Even as technological mothering often enforces representations of the nuclear family, it nonetheless bears witness to how these images of the past can be in flux. Filmmaker Jeny Amaya’s reflection on documenting how “virtual mothering” gives Central American immigrant mothers the means to care for their children and families in their home countries speaks to its extended, asynchronous threads of communications. In Lisa Cartwright’s essay, “Maternal Surveillance and the Custodial Camera,” the “zero pictures” policy regarding the tracking and monitoring of incarcerated children along the US-Mexico border enables the state to “unmother” them. Similarly, racialized “undersurveillance,” a term from a text by artist Kenyatta A.C. Hinkle, contributes greatly to Black women’s woefully high maternal mortality rates.
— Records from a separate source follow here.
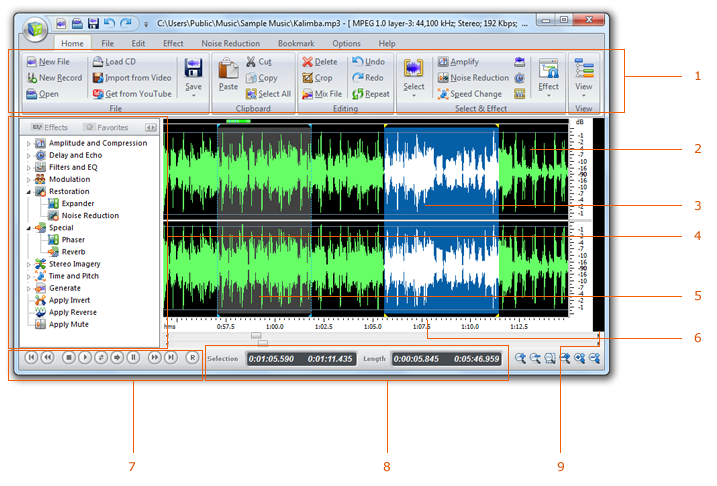Toggle the loop playback button
Screen dimensions: 717x486
[x=101, y=358]
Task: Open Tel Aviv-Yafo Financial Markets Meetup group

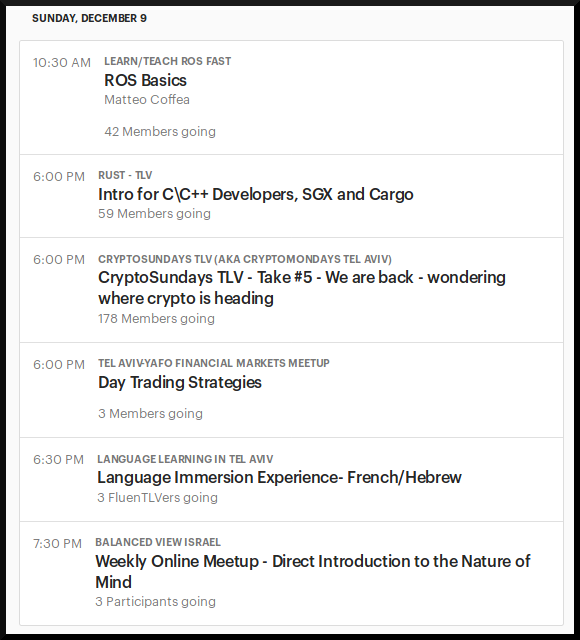Action: [x=214, y=363]
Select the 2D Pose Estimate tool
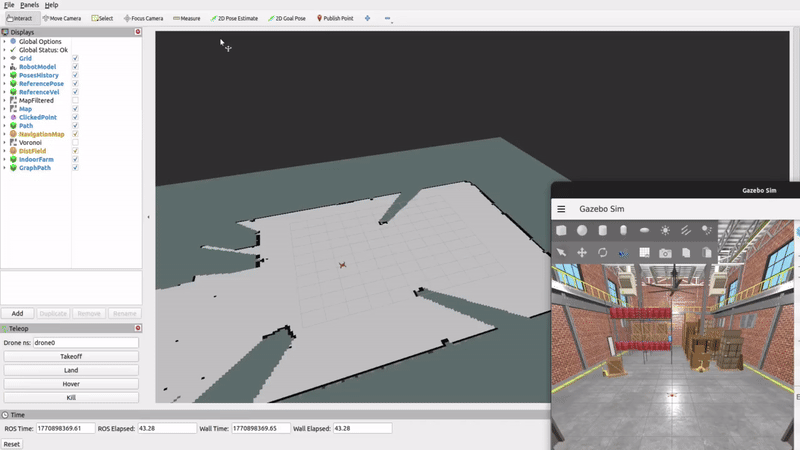The width and height of the screenshot is (800, 450). (x=232, y=18)
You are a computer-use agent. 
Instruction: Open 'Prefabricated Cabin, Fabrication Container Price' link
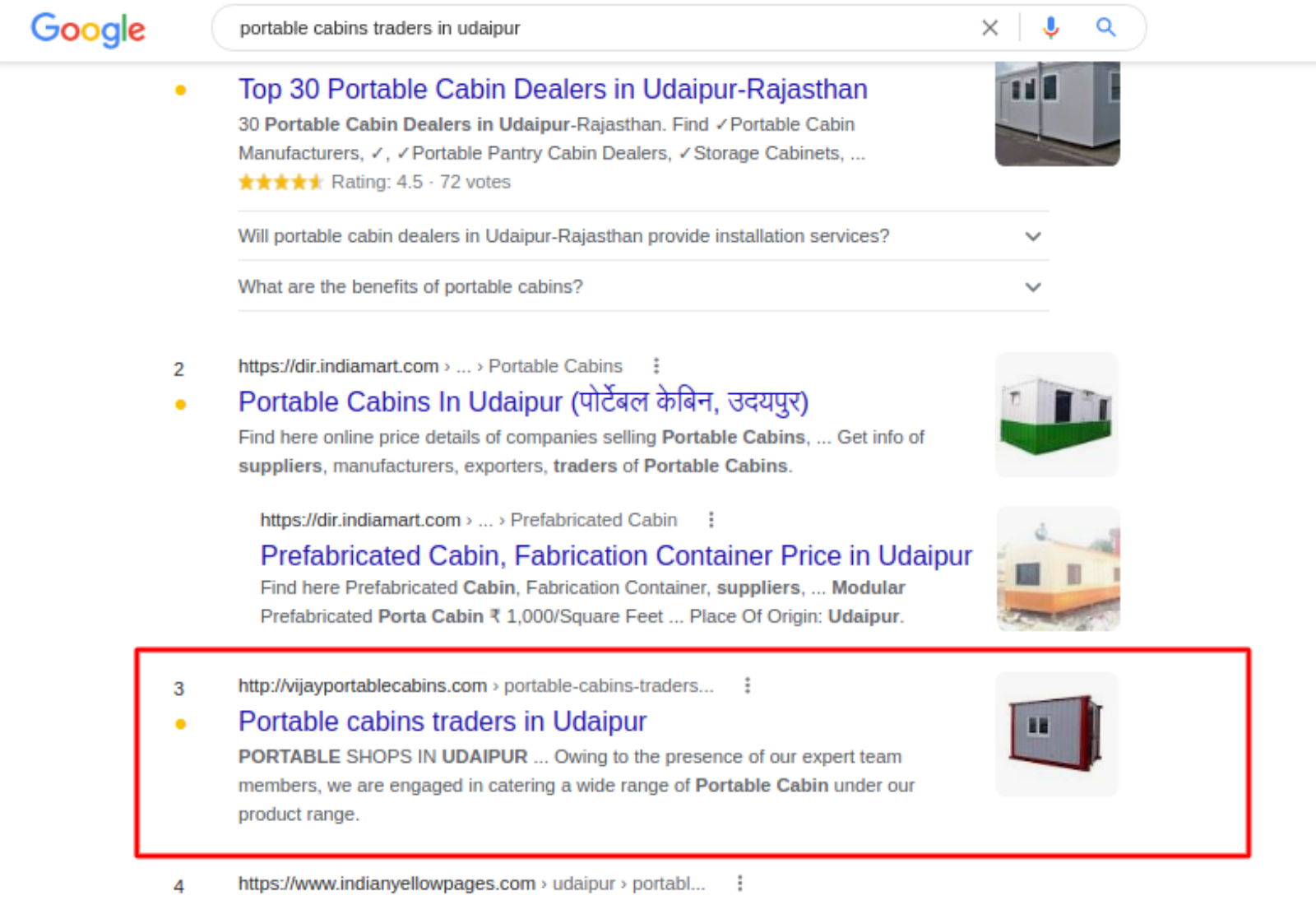coord(615,555)
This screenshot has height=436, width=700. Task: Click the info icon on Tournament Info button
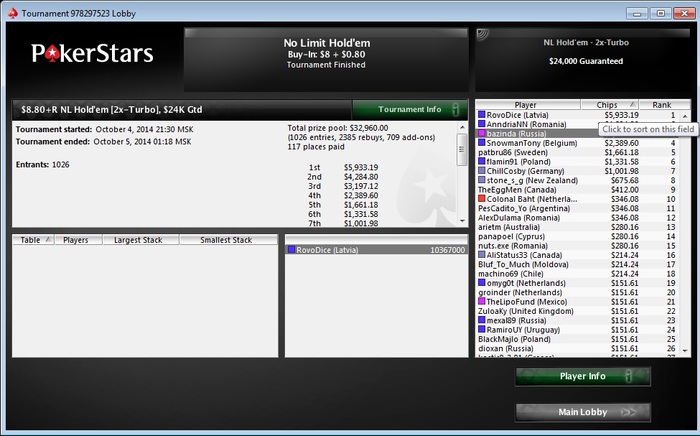[455, 109]
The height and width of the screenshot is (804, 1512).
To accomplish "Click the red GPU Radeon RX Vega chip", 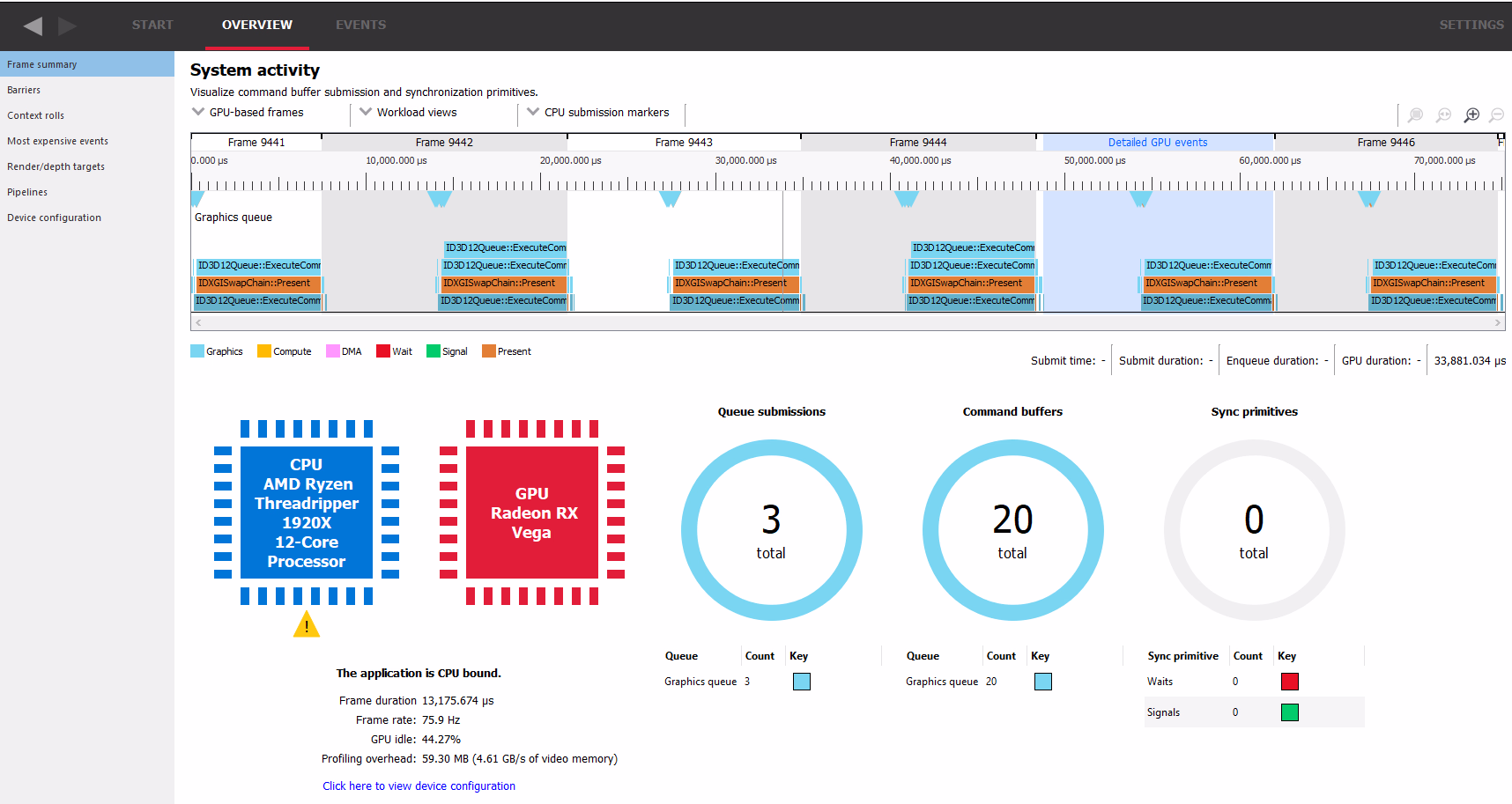I will [x=532, y=513].
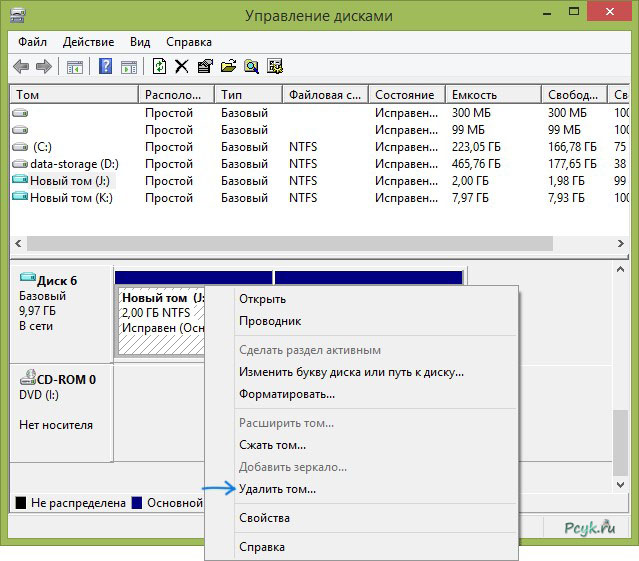639x561 pixels.
Task: Click the disk settings icon at toolbar end
Action: (275, 67)
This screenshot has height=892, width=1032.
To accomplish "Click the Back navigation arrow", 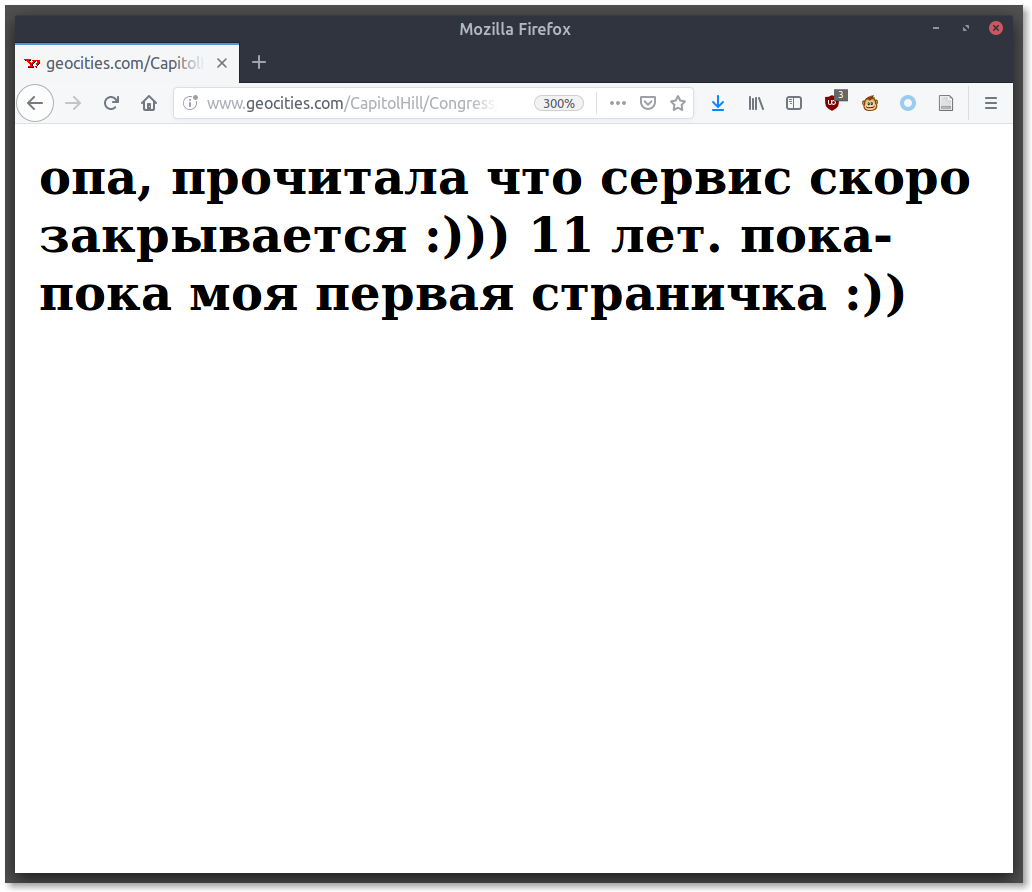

The incarcerated child and mother of color may be watched, but they are not seen, allowing society to turn a blind eye.
I initially thought Edgar, the character in my online exhibition, was a guide, like Clippy, the 1990s Microsoft paperclip virtual assistant. However, as the interactive narrative took shape, I considered how the 42-year-old computer turned AI companion might evolve as he shares the curator’s materials and artist files with the visitors. Through the participant’s text-based interactions with him, we can understand his processing of the exhibition’s themes — reproductive futures, maternal world-building, and early childhood education — and his burgeoning empathy. Edgar might be tracking the curator/new mom’s files and newborn, but you are watching him, not the baby. And perhaps through this studied observation, we begin to understand the hierarchies of power that monitor and even surveil our care.
Supervision: On Motherhood and Surveillance, edited by Sophie Hamacher with Jessica Hankey (2023), is published by MIT Press and is available online and in bookstores.